Determine how many lines of the entries include the word "icon", and report that number with no further text.

DATA PROVIDED |
:::
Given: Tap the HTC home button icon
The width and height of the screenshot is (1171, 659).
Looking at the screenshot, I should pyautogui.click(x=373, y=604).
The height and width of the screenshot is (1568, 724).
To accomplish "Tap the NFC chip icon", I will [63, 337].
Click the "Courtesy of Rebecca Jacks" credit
:::
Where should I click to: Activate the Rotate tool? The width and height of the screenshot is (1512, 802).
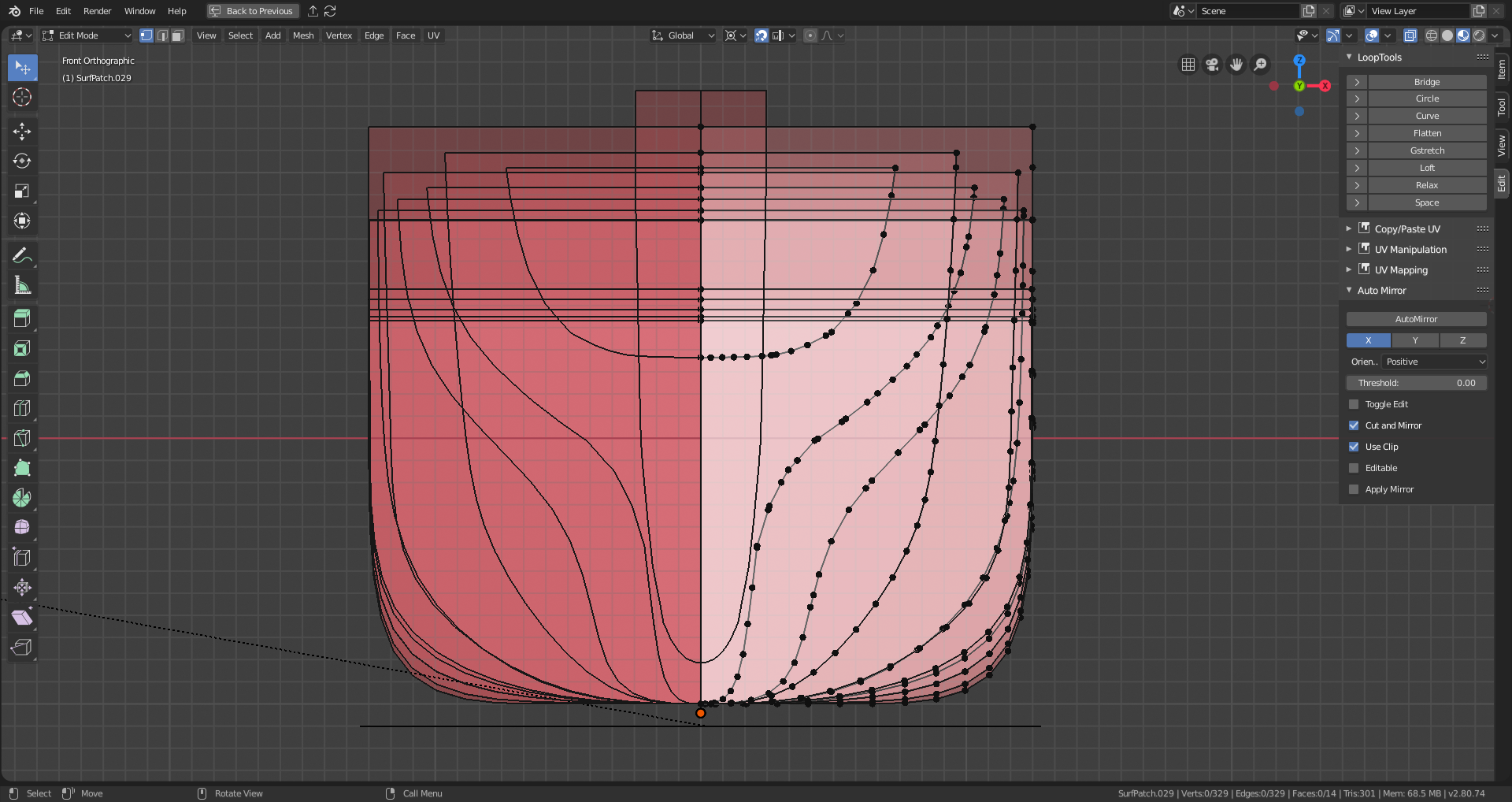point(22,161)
:::
YOUR SOLUTION | 2